Evening Folks! It was another beautiful winter’s day in the Dearne Valley with plenty of sun - even if the big coats were finally getting some use.
First, the summary of the day’s sightings…
In the reedbeds today, along with that singing Cetti’s were (yet again) ‘pinging’ beardies. I’d almost given up hope of seeing them today when their calls alerted listeners to a location about 30m north of ‘Bittern Bus stop’.
A male bearded tit on the Reedbed Trail
Another highlight for many visitors today were the redwings. Flocks of these terrific thrushes could be seen near the River Dearne (towards the rear of the reserve) and on Green Lane, the path that runs between the Family Hide and Wath Ings.

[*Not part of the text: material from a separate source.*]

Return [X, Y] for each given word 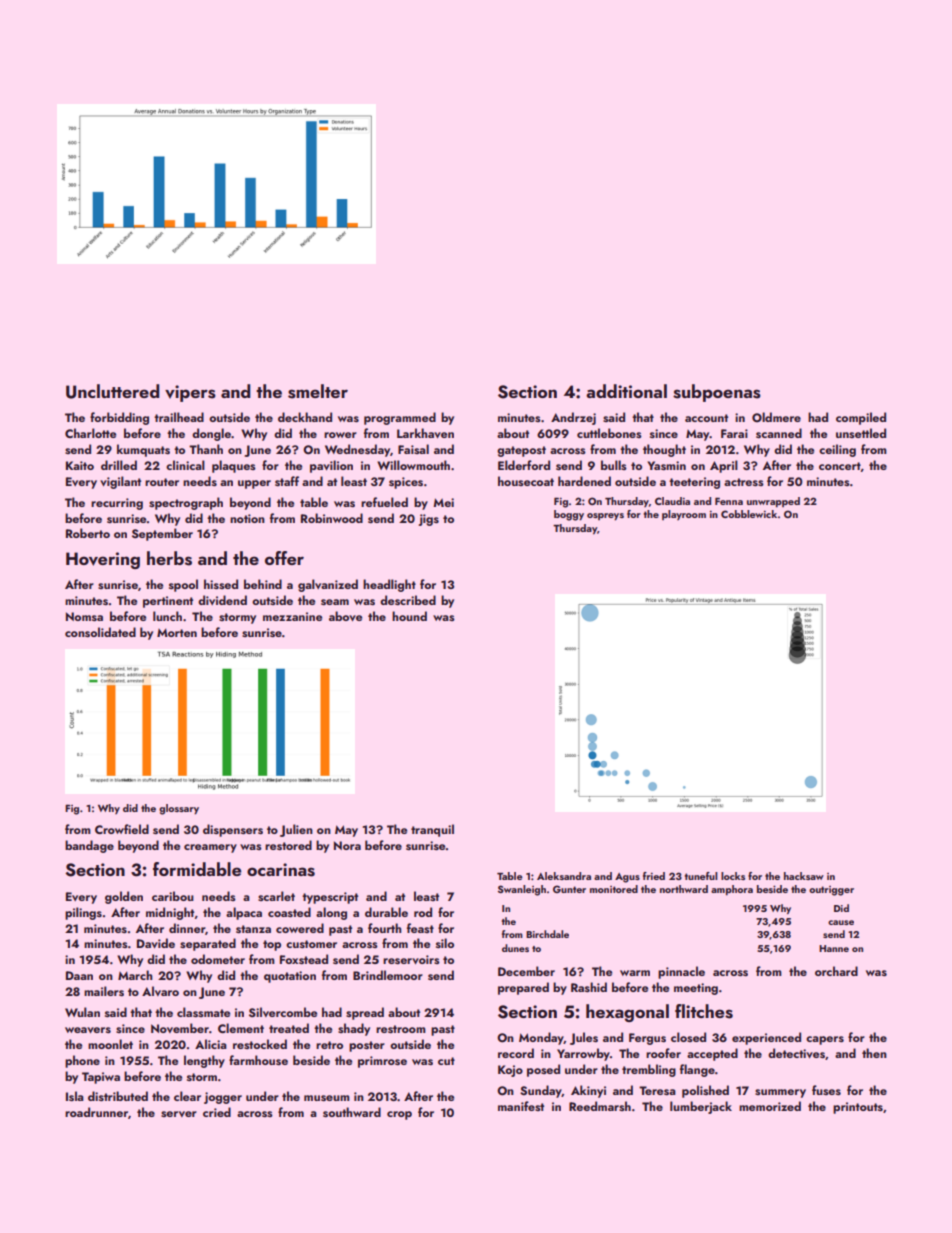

Snipe at the base of the willows at Wath Ings today
But the biggest kerfuffle of the day came when a large flock of greylag geese appeared this afternoon from the direction of Bolton Ings. Looking terrific in the sunshine and calling as they descended, they landed almost as one on the Mere.
Keen-eyed watchers scanned the flock and soon realised that they weren’t all greylags. In among the fifty-or-so more common grey geese, were six pink-footed geese and a bean goose.
Yes, it seemed the bean goose and its pink pals were back at Old Moor after spending over two weeks around Adwick Washland, Broomhill Flash and Wombwell Ings.
And it has to be said the sight of so many grey geese on the Mere was quite something, especially on a sunny day!
So, to finish tonight’s blog, here’s a sample of what that looked like.
Until next time.
(Front row) Adult pink, pink, bean, pink, greylag (with pink behind!)